The suggestion here is to carefully list all the actions and steps necessary to run safe and clear upgrades of the system, reduce codebase size where possible, and keep the system modular for easy opt-in/opt-out of future features.

General feedback

We are happy to see such a quality codebase. We didn’t find any critical vulnerability and are glad to have robustness across the contracts even with novel designs. The documentation is helpful and makes the task of understanding the codebase easier.

Findings

Here we present our findings.

High Severity

Locked assets in contracts

Once the protocol is deployed, the Comet and Bulker contracts will be two important pieces of the system. Comet is the main protocol contract while the Bulker is a useful tool to execute multiple protocol calls into one single transaction.

For different purposes, both the Comet and the Bulker support deposits of ETH into the contract. In the case of the Comet contract, the delegation toward the CometExt is in the fallback function, which is declared as payable, but there are no parts of both contracts that use ether. Moreover, there is no direct way to withdraw any ETH balance present in the contract.

In the case of the Bulker, the contract has a receive payable function to accept ETH which is needed to be used in the ACTION_WITHDRAW_ETH according to the docstrings.

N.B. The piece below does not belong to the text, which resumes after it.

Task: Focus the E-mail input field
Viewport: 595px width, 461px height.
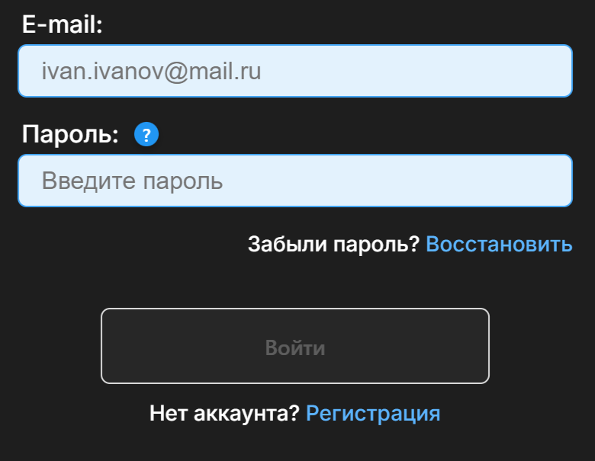Action: 294,71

In this case, any ETH sent through the receive function will be again lost in the contract, with no possibility to upgrade to a new contract as the Comet can. The reason is that the ACTION_WITHDRAW_ETH is implemented into the withdrawEthTo function. This function unwraps WETH by sending tokens to the WETH contract and receiving back ETH in the same amount in the Bulker contract which are then sent to the user. In this case, the contract’s ETH balance will be untouched as only ETH coming from the unwrap will be used.

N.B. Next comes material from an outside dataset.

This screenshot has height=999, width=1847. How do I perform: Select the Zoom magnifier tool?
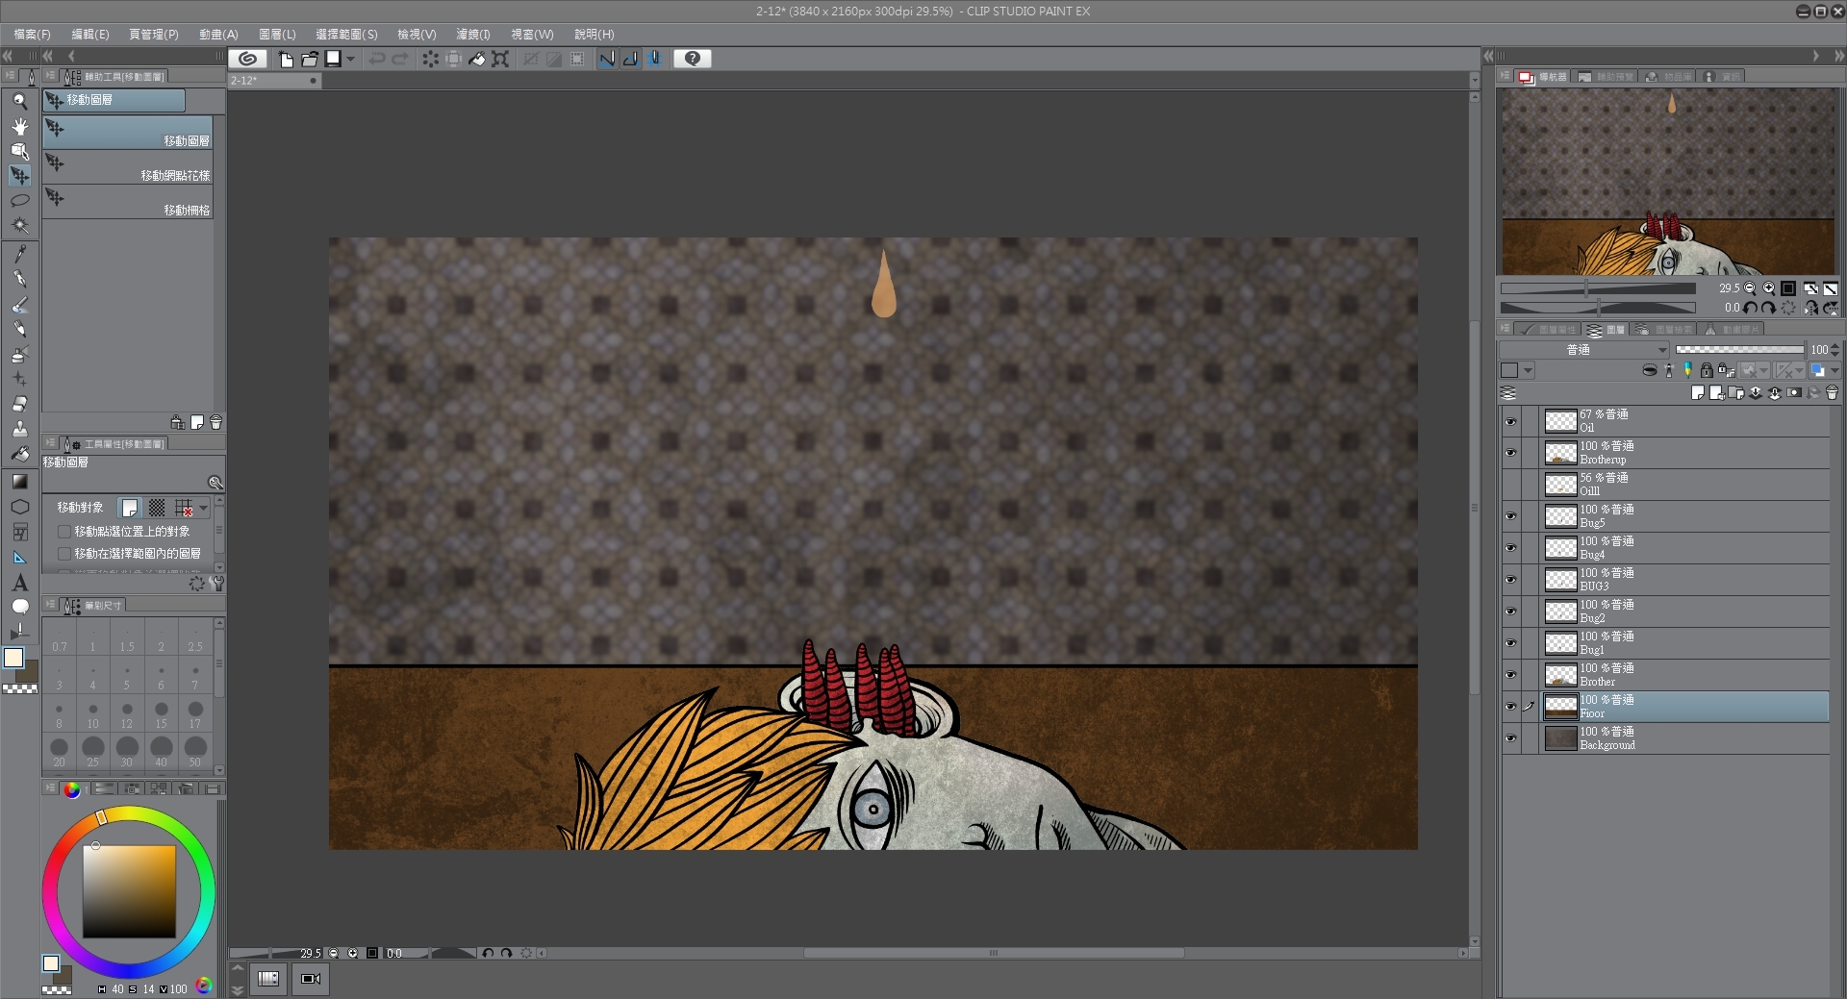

Lastly, a separate reference must also be done on ERC20 tokens. The Comet contract has the approveThis function which is enough to let a manager move any ERC20 funds that might get lost in the Comet balance. However, this is not the case for the Bulker contract, where ERC20 tokens might also get lost.

Consider establishing mechanisms to avoid such scenarios, as it results in a direct loss of user funds.

Update: Partially fixed in commit 3681613. In the words of the team: “We think it’s a good idea to add sweep functions to the Bulker to prevent funds from being locked in there. As for Comet, we purposely made the receive function payable in case we ever wanted to support a payable function in CometExt. Doing so allows us to add a payable function to CometExt without having to also upgrade Comet. Since Comet is upgradeable, I don’t think we need to support a way to sweep ETH out of the contract right off the bat”.

Medium Severity

governor can approve anyone to transfer the base and collateral assets within the Comet contract

The COMP token, the governance module (GovernorBravo) and the Timelock are the three components that make up Compound governance, allowing for the management and upgrade of the protocol.

The Timelock contract, which is also the administrator of the Compound v2 protocol, is meant to be in charge of all instances of the Comet protocol. Each proxy, the Configurator implementation, the Comet factory, the CometRewards and the Comet implementations are all under the governance control.

Within the Comet implementation, there is a variable called governor that will be set to be the Timelock address. The contract also has a function called approveThis that only the governor can execute and it approves anyone to transfer the base and collateral assets outside the Comet contract. Taking into account that the possibility of a governance attack exists (Beanstalk and Curve cases), user funds could be at risk.

If the function is meant to be used for specific purposes and can’t be removed, consider properly documenting this risk and establish verification measures on governance proposals to avoid misuse of this feature. To reduce the possibilities of a governance attack, be sure to always rely on a delay mechanism for proposals to be executed and eventually a pause guardian that can take action if a malicious proposal is spotted.

Update: Fixed. The team has improved the docstrings in PR#414. In the words of the team: “The main intention for approveThis is to allow governance to transfer out any ERC20s accidentally sent to Comet. We do recognize the ability for governance to give approval for the base and collateral assets and transfer out user funds. However, as OpenZeppelin has noted, this will likely require a governance attack. We’d like to point out that in the case of a governance attack, the attacker would not even need approveThis to steal user funds as they could upgrade the implementation of Comet to whatever they please.”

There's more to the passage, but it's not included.